[WORK REQUEST]: Every record must be copied out exactly.

##### MATERIAL SHOWN #####

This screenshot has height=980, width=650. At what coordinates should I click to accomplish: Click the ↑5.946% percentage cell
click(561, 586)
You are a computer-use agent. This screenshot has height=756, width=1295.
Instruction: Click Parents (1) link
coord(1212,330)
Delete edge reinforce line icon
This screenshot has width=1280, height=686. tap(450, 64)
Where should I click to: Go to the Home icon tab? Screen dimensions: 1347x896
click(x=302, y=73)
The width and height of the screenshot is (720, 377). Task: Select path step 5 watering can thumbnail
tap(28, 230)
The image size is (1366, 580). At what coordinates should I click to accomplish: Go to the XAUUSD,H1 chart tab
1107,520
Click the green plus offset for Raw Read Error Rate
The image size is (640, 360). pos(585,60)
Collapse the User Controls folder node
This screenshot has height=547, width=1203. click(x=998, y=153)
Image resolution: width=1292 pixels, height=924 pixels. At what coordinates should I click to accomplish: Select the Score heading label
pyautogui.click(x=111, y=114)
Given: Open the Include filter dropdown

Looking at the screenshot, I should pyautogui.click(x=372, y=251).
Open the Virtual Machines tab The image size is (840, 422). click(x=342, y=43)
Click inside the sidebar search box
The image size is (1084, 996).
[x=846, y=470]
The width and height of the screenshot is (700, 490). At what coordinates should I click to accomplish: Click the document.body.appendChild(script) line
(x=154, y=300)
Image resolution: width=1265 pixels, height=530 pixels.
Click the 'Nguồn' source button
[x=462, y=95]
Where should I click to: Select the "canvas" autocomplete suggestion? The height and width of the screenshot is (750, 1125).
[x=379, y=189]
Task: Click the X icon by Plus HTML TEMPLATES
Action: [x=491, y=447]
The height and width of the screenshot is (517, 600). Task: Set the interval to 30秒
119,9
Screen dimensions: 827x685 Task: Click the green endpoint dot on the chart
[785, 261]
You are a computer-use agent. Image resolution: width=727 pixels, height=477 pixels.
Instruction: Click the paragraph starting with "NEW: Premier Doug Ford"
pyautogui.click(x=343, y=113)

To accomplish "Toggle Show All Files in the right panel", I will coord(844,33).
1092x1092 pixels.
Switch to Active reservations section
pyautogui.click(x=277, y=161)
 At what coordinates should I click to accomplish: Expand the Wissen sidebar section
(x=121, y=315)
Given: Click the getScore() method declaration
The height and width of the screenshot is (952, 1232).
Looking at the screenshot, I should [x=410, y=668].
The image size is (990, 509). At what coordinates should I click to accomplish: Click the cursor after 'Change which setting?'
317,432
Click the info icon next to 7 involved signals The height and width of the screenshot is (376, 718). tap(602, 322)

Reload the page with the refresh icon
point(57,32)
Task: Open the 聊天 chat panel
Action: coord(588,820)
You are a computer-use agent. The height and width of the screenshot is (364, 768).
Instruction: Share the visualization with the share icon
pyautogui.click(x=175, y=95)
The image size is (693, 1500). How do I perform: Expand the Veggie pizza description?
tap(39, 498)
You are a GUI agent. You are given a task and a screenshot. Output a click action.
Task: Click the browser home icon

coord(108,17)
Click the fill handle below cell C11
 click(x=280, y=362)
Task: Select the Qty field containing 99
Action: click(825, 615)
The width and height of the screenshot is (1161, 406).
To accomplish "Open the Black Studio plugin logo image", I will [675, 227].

#####

[TASK SOLUTION]:
This screenshot has height=980, width=650. At what coordinates should I click to accomplish: Click the ↑5.946% percentage cell
click(561, 586)
You are a computer-use agent. This screenshot has height=756, width=1295.
Instruction: Click Parents (1) link
coord(1212,330)
Delete edge reinforce line icon
This screenshot has width=1280, height=686. tap(450, 64)
Where should I click to: Go to the Home icon tab? Screen dimensions: 1347x896
click(x=302, y=73)
The width and height of the screenshot is (720, 377). Task: Select path step 5 watering can thumbnail
tap(28, 230)
The image size is (1366, 580). At what coordinates should I click to accomplish: Go to the XAUUSD,H1 chart tab
1107,520
Click the green plus offset for Raw Read Error Rate
The image size is (640, 360). pos(585,60)
Collapse the User Controls folder node
This screenshot has height=547, width=1203. click(x=998, y=153)
Image resolution: width=1292 pixels, height=924 pixels. At what coordinates should I click to accomplish: Select the Score heading label
pyautogui.click(x=111, y=114)
Given: Open the Include filter dropdown

Looking at the screenshot, I should pyautogui.click(x=372, y=251).
Open the Virtual Machines tab The image size is (840, 422). click(x=342, y=43)
Click inside the sidebar search box
The image size is (1084, 996).
[x=846, y=470]
The width and height of the screenshot is (700, 490). At what coordinates should I click to accomplish: Click the document.body.appendChild(script) line
(x=154, y=300)
Image resolution: width=1265 pixels, height=530 pixels.
Click the 'Nguồn' source button
[x=462, y=95]
Where should I click to: Select the "canvas" autocomplete suggestion? The height and width of the screenshot is (750, 1125).
[x=379, y=189]
Task: Click the X icon by Plus HTML TEMPLATES
Action: [x=491, y=447]
The height and width of the screenshot is (517, 600). Task: Set the interval to 30秒
119,9
Screen dimensions: 827x685 Task: Click the green endpoint dot on the chart
[785, 261]
You are a computer-use agent. Image resolution: width=727 pixels, height=477 pixels.
Instruction: Click the paragraph starting with "NEW: Premier Doug Ford"
pyautogui.click(x=343, y=113)

To accomplish "Toggle Show All Files in the right panel", I will coord(844,33).
1092x1092 pixels.
Switch to Active reservations section
pyautogui.click(x=277, y=161)
 At what coordinates should I click to accomplish: Expand the Wissen sidebar section
(x=121, y=315)
Given: Click the getScore() method declaration
The height and width of the screenshot is (952, 1232).
Looking at the screenshot, I should [x=410, y=668].
The image size is (990, 509). At what coordinates should I click to accomplish: Click the cursor after 'Change which setting?'
317,432
Click the info icon next to 7 involved signals The height and width of the screenshot is (376, 718). tap(602, 322)

Reload the page with the refresh icon
point(57,32)
Task: Open the 聊天 chat panel
Action: coord(588,820)
You are a computer-use agent. The height and width of the screenshot is (364, 768).
Instruction: Share the visualization with the share icon
pyautogui.click(x=175, y=95)
The image size is (693, 1500). How do I perform: Expand the Veggie pizza description?
tap(39, 498)
You are a GUI agent. You are given a task and a screenshot. Output a click action.
Task: Click the browser home icon

coord(108,17)
Click the fill handle below cell C11
 click(x=280, y=362)
Task: Select the Qty field containing 99
Action: click(825, 615)
The width and height of the screenshot is (1161, 406).
To accomplish "Open the Black Studio plugin logo image", I will [675, 227].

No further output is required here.